— Assignment —
Beginning at the top of the material, repeat each line exactly, and stop once the line with "Task: Tap blurred avatar beside '卧槽我手机掉在地上了'" has been written.

— Records supplied —
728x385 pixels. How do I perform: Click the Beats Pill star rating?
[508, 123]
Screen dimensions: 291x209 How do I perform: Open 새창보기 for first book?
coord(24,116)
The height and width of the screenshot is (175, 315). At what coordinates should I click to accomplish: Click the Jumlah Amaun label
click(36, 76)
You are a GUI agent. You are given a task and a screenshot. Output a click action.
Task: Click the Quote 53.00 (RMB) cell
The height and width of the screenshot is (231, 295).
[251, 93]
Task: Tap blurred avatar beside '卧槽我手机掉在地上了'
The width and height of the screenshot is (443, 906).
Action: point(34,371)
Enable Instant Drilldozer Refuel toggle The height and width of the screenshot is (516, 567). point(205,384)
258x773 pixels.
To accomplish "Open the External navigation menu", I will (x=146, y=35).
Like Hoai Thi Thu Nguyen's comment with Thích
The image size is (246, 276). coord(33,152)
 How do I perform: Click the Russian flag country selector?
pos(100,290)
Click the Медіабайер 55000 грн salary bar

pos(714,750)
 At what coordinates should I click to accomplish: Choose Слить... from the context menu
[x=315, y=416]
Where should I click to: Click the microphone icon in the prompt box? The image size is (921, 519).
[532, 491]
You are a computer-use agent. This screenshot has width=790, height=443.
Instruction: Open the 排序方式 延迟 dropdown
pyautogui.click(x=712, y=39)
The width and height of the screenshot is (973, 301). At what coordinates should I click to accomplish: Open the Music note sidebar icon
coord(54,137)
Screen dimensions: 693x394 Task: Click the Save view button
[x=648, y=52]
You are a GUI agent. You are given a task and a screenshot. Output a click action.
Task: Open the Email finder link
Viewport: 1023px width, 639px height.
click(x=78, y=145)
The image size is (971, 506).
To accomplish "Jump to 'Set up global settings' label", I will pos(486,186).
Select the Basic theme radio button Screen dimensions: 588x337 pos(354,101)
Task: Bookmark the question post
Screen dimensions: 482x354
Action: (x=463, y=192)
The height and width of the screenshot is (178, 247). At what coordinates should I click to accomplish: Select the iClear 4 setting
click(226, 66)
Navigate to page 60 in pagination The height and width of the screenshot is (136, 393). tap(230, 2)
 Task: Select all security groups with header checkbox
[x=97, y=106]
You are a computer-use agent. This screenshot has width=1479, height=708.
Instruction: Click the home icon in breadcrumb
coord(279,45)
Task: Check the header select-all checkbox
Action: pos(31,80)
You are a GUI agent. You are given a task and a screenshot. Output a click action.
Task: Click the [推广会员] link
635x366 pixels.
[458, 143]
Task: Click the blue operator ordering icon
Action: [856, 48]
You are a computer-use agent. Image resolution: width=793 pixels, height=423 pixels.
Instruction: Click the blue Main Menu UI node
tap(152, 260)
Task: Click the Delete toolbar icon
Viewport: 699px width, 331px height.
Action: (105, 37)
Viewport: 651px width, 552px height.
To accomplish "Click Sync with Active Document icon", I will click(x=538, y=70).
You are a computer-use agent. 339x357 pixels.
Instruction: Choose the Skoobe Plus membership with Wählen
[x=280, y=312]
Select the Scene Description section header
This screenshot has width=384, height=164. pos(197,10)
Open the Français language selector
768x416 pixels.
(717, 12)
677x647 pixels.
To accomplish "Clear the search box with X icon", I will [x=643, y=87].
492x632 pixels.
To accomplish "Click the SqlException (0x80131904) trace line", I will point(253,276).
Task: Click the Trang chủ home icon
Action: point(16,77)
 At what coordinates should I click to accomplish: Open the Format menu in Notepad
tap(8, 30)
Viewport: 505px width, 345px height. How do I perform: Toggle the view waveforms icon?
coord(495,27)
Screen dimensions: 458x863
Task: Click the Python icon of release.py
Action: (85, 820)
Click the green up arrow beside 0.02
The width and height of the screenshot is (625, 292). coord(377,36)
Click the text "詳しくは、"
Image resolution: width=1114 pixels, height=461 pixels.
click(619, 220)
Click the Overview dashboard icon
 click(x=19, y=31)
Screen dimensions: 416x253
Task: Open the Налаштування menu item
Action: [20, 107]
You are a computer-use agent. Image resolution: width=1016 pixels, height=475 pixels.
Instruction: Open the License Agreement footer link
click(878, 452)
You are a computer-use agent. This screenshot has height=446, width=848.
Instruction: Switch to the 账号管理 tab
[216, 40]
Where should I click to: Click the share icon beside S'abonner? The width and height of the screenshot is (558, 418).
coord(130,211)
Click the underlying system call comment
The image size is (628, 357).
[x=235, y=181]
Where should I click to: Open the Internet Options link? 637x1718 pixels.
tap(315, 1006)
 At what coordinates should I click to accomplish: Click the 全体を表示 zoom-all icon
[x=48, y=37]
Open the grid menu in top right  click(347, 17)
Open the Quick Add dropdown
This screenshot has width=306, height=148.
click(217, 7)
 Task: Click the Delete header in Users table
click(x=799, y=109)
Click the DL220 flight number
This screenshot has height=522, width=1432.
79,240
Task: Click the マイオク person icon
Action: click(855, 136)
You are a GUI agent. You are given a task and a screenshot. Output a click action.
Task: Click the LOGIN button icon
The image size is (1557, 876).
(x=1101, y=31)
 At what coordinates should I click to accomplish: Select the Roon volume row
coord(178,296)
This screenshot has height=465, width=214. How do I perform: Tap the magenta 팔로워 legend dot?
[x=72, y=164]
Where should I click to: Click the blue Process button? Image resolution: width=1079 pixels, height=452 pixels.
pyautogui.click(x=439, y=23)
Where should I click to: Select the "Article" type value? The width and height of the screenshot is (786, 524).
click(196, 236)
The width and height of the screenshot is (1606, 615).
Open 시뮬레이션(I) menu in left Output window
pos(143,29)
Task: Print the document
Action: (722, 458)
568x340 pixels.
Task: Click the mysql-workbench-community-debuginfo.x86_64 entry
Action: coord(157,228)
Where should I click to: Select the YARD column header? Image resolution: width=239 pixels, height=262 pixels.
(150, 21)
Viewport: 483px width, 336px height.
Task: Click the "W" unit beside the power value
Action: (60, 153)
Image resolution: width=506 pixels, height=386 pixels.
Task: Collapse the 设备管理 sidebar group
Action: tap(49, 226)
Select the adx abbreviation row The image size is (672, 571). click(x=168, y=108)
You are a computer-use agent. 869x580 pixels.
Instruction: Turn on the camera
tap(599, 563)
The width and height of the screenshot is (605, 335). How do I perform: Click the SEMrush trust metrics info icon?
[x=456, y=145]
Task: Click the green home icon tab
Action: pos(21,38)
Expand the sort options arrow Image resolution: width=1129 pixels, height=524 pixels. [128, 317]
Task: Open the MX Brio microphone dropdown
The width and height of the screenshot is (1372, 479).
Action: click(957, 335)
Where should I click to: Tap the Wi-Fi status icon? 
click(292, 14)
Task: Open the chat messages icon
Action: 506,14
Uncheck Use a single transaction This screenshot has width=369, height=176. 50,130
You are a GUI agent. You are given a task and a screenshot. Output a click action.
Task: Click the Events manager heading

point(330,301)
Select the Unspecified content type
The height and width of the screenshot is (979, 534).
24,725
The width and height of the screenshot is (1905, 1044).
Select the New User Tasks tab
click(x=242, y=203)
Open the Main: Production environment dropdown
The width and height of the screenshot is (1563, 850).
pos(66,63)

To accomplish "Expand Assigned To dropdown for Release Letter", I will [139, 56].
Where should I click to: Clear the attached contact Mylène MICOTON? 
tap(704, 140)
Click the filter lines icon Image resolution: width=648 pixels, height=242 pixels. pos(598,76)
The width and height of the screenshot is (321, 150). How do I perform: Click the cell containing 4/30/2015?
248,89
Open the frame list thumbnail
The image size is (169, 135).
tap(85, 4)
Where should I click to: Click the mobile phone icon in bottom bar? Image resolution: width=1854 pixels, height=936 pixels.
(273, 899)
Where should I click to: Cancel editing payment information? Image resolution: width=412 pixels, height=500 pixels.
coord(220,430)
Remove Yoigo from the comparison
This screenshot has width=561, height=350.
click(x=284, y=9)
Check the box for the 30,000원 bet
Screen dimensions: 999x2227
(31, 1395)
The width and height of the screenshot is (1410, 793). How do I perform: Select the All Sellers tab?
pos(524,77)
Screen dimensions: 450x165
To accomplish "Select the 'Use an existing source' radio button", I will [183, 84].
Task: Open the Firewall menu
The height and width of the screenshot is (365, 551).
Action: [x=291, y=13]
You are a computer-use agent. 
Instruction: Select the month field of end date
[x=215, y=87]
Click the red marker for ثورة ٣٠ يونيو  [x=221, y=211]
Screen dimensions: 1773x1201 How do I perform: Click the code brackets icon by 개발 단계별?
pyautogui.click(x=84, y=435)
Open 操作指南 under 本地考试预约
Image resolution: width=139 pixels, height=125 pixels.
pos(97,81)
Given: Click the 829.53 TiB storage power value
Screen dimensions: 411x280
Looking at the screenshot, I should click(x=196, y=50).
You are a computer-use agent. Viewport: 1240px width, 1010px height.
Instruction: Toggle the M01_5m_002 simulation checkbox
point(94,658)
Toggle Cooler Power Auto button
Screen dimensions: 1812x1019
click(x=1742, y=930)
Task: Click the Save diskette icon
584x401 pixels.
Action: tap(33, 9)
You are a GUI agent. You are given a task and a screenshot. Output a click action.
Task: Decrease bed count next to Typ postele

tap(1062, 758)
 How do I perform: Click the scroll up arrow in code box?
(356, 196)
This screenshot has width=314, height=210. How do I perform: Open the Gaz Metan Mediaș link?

— Task response —
728x385 pixels. How do I perform: Click the Beats Pill star rating?
[508, 123]
Screen dimensions: 291x209 How do I perform: Open 새창보기 for first book?
coord(24,116)
The height and width of the screenshot is (175, 315). At what coordinates should I click to accomplish: Click the Jumlah Amaun label
click(36, 76)
You are a GUI agent. You are given a task and a screenshot. Output a click action.
Task: Click the Quote 53.00 (RMB) cell
The height and width of the screenshot is (231, 295).
[251, 93]
Task: Tap blurred avatar beside '卧槽我手机掉在地上了'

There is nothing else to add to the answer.